COMMENT: APD campaign destroys Heathrow myth

A campaign by a well organised aviation group seems to have destroyed once and for all the notion that residents of the Heathrow conurbation are against the airport.

Press outlets are continuously being inundated by minority groups, and local councils with their own axe to grind, on the evils of the airport, often with numbers and facts that cannot be substantiated.  These are printed and announced by the media as if fact.

Now a drive by the lobby group A Fair Tax on Flying on the unfairness of Air Passenger Duty (APD) has resulted in a huge number of emails to MPs, the vast majority in the London area.

Adam Afriyie MP for Windsor, very much on the Heathrow flight path, received the most, followed by Mark Field (Westminster) and Gregg Hands (Chelsea and Fulham).  Justine Greening (Putney), the former Transport Minister, and vociferous in her objection to the third runway, does not seem to have published the number of emails in her in-box.

Conservative MPs have received 116,071 emails, Labour MPs 55,701 and Lib Dems 17,507.  Overall, organisers say that, nationally, over 200,000 people have emailed their MP, and a further 80,000 non-UK residents have emailed the Treasury in one of the biggest social media campaigns ever co-ordinated. 

Darren Caplan, Chief Executive of the Airport Operators Association, said: “It’s simply incredible that so many constituents have decided to express to MPs their concern about the UK having the highest levels of Air Passenger Duty in the world. The Prime Minister’s in-tray now contains nearly 500 messages about the ‘A Fair Tax on Flying’ initiative, and many Cabinet Ministers and MPs have received over 1,000 emails each.  It is clear that aviation tax is now a postbag issue for politicians all over the country, and that the Government should respond to the campaign by commissioning research into the impact these eye-wateringly high levels of APD are having on the wider UK economy”. 

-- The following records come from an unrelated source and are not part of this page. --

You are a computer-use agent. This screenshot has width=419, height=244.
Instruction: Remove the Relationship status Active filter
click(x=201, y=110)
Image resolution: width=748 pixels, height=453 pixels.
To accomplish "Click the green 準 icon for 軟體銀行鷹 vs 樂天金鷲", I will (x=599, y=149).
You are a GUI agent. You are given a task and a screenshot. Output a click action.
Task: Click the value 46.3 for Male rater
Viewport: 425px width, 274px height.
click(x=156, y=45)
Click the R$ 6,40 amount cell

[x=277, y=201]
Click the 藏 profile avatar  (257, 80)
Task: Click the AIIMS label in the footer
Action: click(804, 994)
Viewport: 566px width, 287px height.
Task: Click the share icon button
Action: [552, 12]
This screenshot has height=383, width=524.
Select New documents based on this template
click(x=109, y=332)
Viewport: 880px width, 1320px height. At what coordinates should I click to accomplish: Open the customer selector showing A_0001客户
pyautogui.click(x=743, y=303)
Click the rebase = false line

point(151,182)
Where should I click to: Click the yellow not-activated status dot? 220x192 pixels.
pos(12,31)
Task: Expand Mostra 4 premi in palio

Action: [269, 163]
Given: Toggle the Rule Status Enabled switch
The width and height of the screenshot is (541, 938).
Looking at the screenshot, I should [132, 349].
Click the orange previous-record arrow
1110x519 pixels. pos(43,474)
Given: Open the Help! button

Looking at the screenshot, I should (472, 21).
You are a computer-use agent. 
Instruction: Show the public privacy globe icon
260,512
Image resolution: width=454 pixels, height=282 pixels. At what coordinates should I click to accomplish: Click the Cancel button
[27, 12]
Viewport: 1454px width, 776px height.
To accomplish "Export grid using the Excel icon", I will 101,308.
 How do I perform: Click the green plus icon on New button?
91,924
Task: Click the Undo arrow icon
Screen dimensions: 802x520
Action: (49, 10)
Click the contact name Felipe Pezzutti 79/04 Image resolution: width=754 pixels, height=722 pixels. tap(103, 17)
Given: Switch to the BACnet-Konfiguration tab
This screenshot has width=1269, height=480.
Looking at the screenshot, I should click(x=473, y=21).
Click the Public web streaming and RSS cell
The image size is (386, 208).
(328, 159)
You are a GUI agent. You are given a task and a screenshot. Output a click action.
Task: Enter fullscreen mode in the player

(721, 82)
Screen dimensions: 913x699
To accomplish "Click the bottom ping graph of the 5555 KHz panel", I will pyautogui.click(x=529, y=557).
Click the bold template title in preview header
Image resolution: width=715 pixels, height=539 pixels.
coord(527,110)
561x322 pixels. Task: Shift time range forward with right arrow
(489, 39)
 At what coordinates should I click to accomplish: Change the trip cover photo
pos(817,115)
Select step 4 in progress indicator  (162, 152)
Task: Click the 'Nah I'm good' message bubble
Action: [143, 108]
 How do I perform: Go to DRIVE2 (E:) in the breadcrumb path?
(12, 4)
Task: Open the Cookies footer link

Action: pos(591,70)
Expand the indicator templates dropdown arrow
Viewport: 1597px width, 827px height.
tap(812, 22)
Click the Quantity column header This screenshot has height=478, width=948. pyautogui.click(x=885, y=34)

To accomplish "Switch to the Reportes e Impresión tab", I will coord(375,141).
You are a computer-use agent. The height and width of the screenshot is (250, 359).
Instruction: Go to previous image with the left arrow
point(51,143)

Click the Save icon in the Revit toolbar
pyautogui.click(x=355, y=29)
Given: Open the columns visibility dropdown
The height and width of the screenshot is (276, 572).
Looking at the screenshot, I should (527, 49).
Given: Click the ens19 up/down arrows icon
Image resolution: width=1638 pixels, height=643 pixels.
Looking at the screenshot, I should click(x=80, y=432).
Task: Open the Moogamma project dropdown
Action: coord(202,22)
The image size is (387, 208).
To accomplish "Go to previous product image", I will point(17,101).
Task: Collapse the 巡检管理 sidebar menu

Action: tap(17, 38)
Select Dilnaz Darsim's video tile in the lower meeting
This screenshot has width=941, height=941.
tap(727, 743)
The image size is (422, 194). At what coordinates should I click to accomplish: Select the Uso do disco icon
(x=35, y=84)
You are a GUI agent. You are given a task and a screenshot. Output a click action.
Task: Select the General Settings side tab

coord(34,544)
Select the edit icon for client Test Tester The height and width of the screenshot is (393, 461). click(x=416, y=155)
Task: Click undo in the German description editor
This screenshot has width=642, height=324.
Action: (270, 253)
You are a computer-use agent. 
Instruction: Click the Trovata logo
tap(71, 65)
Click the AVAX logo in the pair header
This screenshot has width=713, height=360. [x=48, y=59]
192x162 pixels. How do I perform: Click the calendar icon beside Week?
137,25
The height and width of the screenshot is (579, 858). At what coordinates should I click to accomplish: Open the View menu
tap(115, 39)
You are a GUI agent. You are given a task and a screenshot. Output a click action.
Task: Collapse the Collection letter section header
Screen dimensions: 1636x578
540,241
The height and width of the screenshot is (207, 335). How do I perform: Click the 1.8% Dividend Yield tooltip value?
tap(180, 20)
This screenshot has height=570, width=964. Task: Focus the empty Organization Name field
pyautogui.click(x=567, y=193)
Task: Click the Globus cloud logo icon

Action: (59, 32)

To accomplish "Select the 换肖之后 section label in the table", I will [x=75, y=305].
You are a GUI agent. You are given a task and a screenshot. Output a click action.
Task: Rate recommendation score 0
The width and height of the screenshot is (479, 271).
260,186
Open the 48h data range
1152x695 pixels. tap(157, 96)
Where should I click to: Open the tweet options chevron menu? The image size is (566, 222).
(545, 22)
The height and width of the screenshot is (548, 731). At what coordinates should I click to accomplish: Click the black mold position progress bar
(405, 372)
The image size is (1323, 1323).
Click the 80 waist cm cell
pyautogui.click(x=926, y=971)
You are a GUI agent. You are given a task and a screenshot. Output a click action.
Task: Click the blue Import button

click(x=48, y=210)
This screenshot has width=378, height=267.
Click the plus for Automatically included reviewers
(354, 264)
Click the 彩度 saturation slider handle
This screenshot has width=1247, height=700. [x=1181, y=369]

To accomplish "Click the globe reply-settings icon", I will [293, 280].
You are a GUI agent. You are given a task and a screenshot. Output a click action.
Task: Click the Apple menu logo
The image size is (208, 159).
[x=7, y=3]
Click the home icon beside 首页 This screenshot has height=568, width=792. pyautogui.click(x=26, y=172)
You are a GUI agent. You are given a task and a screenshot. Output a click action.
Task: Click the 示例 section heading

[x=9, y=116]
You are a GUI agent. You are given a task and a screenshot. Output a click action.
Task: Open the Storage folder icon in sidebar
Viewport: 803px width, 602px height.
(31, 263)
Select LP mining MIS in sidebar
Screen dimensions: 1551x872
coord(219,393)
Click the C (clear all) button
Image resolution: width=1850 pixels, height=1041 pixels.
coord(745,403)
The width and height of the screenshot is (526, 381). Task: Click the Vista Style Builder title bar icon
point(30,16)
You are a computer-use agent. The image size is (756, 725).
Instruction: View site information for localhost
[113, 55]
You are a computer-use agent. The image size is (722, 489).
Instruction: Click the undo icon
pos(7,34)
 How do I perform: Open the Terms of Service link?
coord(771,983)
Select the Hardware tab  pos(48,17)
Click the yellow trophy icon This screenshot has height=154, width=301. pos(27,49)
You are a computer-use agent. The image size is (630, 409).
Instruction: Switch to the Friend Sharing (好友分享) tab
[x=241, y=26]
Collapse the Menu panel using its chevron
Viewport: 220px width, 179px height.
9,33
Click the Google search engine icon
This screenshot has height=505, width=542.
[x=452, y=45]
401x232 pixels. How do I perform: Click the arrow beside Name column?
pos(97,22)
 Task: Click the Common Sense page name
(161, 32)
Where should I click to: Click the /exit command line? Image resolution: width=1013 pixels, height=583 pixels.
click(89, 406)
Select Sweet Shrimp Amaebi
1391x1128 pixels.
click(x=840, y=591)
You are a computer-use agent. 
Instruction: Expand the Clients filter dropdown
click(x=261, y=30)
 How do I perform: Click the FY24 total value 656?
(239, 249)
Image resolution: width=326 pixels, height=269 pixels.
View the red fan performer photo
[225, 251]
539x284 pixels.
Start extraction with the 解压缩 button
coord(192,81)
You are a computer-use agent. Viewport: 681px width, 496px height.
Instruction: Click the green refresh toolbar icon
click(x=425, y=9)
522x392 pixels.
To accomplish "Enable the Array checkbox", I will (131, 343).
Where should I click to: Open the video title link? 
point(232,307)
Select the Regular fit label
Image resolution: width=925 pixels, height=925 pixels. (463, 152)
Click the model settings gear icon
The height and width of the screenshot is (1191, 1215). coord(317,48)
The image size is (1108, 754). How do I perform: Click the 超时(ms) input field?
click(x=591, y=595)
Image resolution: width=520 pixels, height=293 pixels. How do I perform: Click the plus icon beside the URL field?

The Business Travel News' view is very simple.  APD, if it has to be, should be on mileage and not the capital city.  In order to stimulate the UK economy there should be no tax on domestic flights (currently customers pay twice – there and back – it is cheaper to do business or weekend abroad).  And in a utopian world opposers to any airport should be put on an air transport black list.  Years ago a high profile protester against Concorde had to take the QE2 to New York in order to gain some American attention for banning the aircraft into JFK.  No airline would fly him. 

He failed in his remonstration.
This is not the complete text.